She’s—she’s a dream, alright, in a navy blue suit and silver bow tie, her curly hair pinned up in an elaborate bun-and-braid situation Taylor couldn’t dream of doing, and despite what should’ve been her wildest dream coming true literally seconds ago, Taylor wants so badly to intertwine their fingers, to feel Kelsi’s Chapstick-coated lips against the back of her palm. 

“Surprise,” Kelsi says, smiling and looking down, one hand rubbing the other wrist nervously. A shoe dangles from her fingers. “I—listen, Taylor, hanging out with you last summer was the main reason I stayed at that job, and like, I would’ve understood if you didn’t have time, but I was so excited when you said you’d do the musical this semester, and seeing you at rehearsal is always the highlight of my day. So I—no pressure, I’m not going to, like, hold your shoe hostage, and if this isn’t something you’d be into then that’s fine, but I think you’re fantastic, and I was wondering if you would want to be my date to prom, too.” 

“Yes,” Taylor says, barely over a whisper, and okay, now there are tears threatening for real at the corners of her eyes. “Yes, god, I would love to.”

Kelsi sets the other shoe down for her to step into and takes her hand, the one Gabriella isn’t already holding.
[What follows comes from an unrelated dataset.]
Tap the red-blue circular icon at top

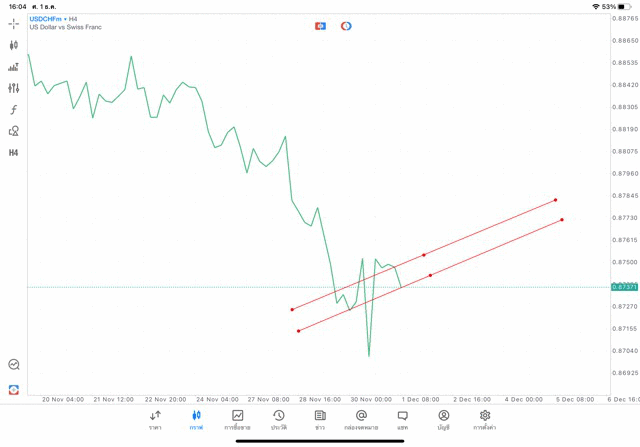346,26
Taylor looks over her shoulder to where Ryan and Chad stand on the porch, Ryan’s arm around Chad’s waist, looking on like the couple of self-satisfied co-conspirators they are. “Come on, boys, or the limo’s leaving without you,” she calls, and beside her, two girls laugh.

**Author's Note:**

> i’m on tumblr @campgender where i continue to be obsessed with high school musical in 2021, come say hi!


End file.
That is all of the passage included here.